Today I can't stop crying. When I was first told about the cancer I think I put having children way back in my mind in order to deal with the cancer, now I know it hasn't spread and the consultant has in effect saved my life, my grieving process has started with regards to not being able to bear children. I know that there are other options, surrogacy and adoption, obviously won't be thinking about starting anything for a good long while yet.

I think I just need to chat to people who have been in a similar situation


----------



## leo (Mar 7, 2005)

Hi, I  have read your post and just wanted to send you lots of  , I am sorry that I can not help you with your post as never been in your situation.

But just wanted to let you know,  I am thinking of you, and just take one day at a time and think about yourself and finding the strengh to get better.
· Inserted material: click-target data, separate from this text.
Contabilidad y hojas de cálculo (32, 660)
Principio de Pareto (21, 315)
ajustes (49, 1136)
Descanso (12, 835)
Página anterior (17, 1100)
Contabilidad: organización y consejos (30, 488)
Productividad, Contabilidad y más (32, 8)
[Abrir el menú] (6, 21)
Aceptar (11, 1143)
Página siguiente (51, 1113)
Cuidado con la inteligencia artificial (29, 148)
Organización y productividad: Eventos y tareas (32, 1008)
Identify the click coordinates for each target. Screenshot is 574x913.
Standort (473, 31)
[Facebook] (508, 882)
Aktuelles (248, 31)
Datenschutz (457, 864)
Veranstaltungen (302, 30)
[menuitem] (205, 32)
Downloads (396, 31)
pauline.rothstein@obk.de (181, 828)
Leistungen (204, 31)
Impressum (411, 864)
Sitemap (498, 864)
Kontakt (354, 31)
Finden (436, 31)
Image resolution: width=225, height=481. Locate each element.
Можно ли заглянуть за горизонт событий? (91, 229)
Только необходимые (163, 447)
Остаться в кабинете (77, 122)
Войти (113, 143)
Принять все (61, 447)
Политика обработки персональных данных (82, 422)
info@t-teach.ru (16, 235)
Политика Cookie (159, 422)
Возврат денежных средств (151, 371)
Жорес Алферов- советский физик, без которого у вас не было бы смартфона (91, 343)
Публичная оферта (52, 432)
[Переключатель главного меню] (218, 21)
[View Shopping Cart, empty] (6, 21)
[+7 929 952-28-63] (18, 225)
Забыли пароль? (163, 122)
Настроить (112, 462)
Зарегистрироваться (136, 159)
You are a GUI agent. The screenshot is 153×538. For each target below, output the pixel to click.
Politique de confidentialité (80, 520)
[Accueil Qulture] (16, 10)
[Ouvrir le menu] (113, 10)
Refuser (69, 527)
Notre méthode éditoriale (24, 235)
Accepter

There is hope, and I am sure there are people who have been through the same as you who will give you more advise.

Take Care of yourself, and keep posting on here.

Lynne xx


----------



## MRSSJB1 (Sep 11, 2007)

Thanks for your support. I will keep posting.

Many Thanks
Sarah


----------



## Suzie (Jan 22, 2004)

Sarah I also wanted to send you a massive  

you have had a lot to deal with so please keep posting so we can offer some support

love
suzie xx


----------



## **Tashja** (Jan 13, 2005)

H hun

((hugs)) you really have been through it lately haven't you 

There is a lovely lady on here called Sam (Nostelgicsam) and she has been through similer and I believe she is now matched with a surrogate.  She is lovely and if she doesn't mind it might be worth you having a chat with her. 

I will let her know the thread is here. 

T xx


----------



## HJW (Mar 19, 2006)

Hello

Welcome to the Surrogacy section of FF.

Sorry to hear of all you have been through.

Fortunately I haven't had to go through what you have, but I too can't carry my own baby, due to a heart condition. We are currently hoping to start treatment soon with our fab surrogate Jennifer, who we met through Surrogacy UK.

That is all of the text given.